── Excerpt provided ──

Finally, the entire pipeline can be run by passing your arguments to the run_pipeline function. MicrobeCensus returns the estimated AGS of your metagenome, along with a dictionary of used arguments:
`average_genome_size, args = microbe_census.run_pipeline(args)`

For normalization, you can also estimate the number of genome equivalents in your metagenome:
`count_bases = microbe_census.count_bases(args['seqfiles'])`
`genome_equivalents = count_bases/average_genome_size`


#### Recommended options
* When in doubt, use default parameters! In most cases, MicrobeCensus tries to pick the best parameters for you.
* For more accurate estimates of AGS, use -n to increase the number of reads sampled. The default value of 2,000,000 should give good results, but more reads may result in slightly more accurate estimates, particularly when AGS is very large.
* Don't use quality filtering options (-q, -m, -d, -u) if you plan on using MicrobeCensus for normalization. In this case, MicrobeCensus should be directly run on the metagenome you used for estimating gene-family abundances.
* Use -v/--verbose to print program progress

### Output format
**Parameters**
*metagenome*: path to your metagenome(s)

───

Work instructions >>
a) In the MicrobeCensus excerpt, what is the default number of reads sampled with -n?
b) Echo the MicrobeCensus excerpt word for word, from the passage that begins "Finally, the entire" through the words "is very large.".

── Excerpted records ──

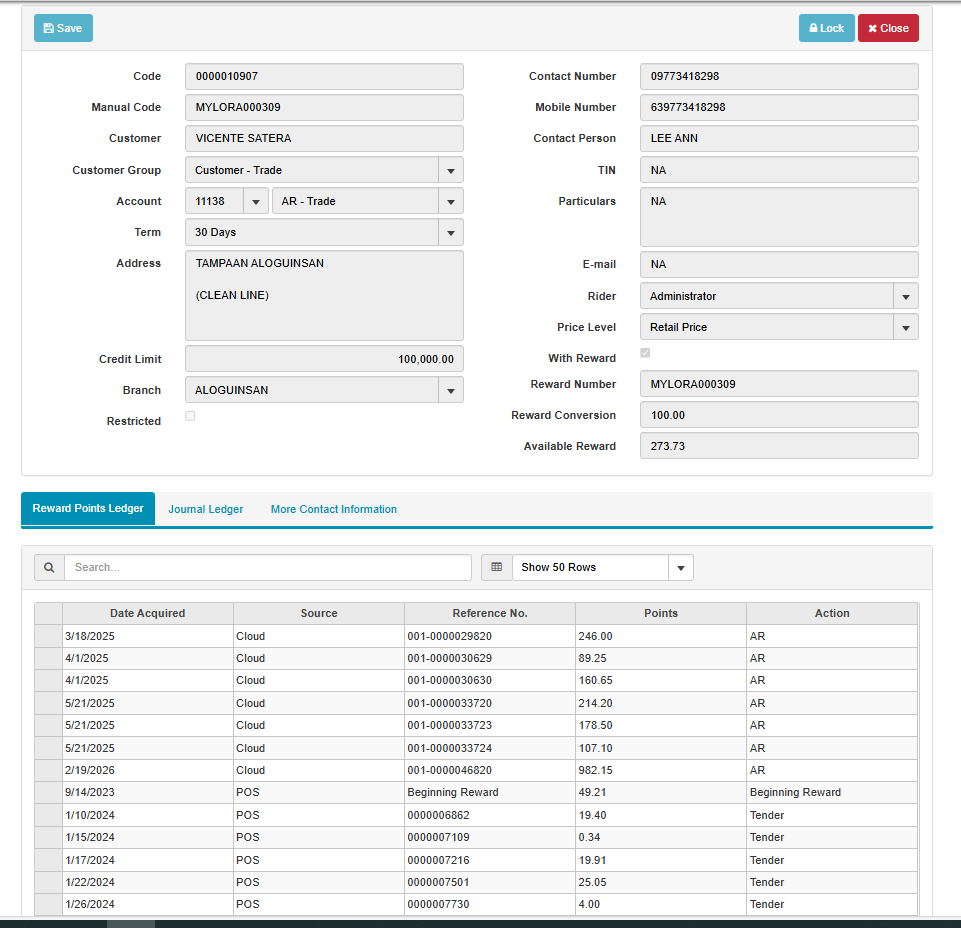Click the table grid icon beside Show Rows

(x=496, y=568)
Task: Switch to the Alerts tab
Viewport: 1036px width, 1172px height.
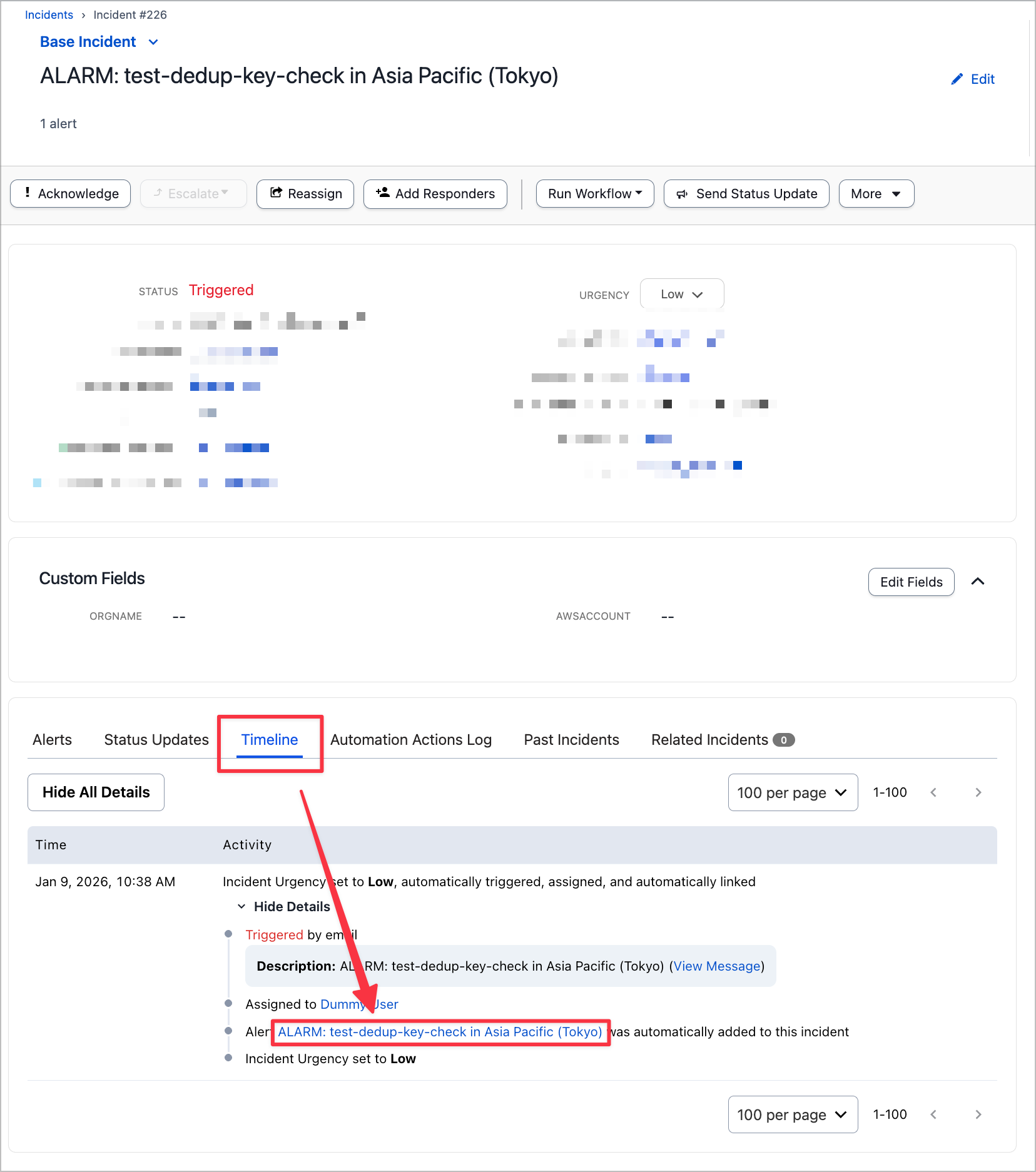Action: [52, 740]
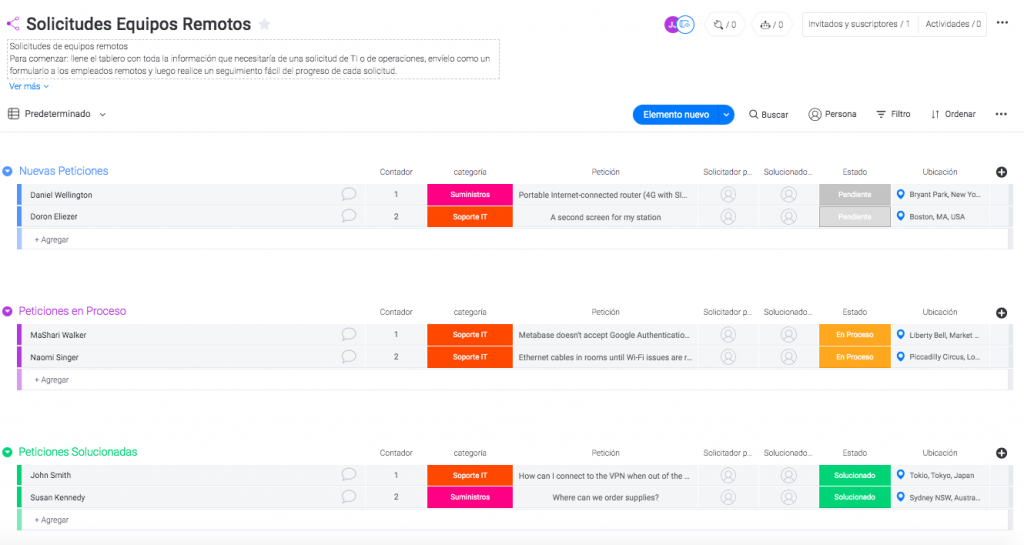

───

Solutions for each task >>
a) 2,000,000

b)
Finally, the entire pipeline can be run by passing your arguments to the run_pipeline function. MicrobeCensus returns the estimated AGS of your metagenome, along with a dictionary of used arguments:
`average_genome_size, args = microbe_census.run_pipeline(args)`

For normalization, you can also estimate the number of genome equivalents in your metagenome:
`count_bases = microbe_census.count_bases(args['seqfiles'])`
`genome_equivalents = count_bases/average_genome_size`


#### Recommended options
* When in doubt, use default parameters! In most cases, MicrobeCensus tries to pick the best parameters for you.
* For more accurate estimates of AGS, use -n to increase the number of reads sampled. The default value of 2,000,000 should give good results, but more reads may result in slightly more accurate estimates, particularly when AGS is very large.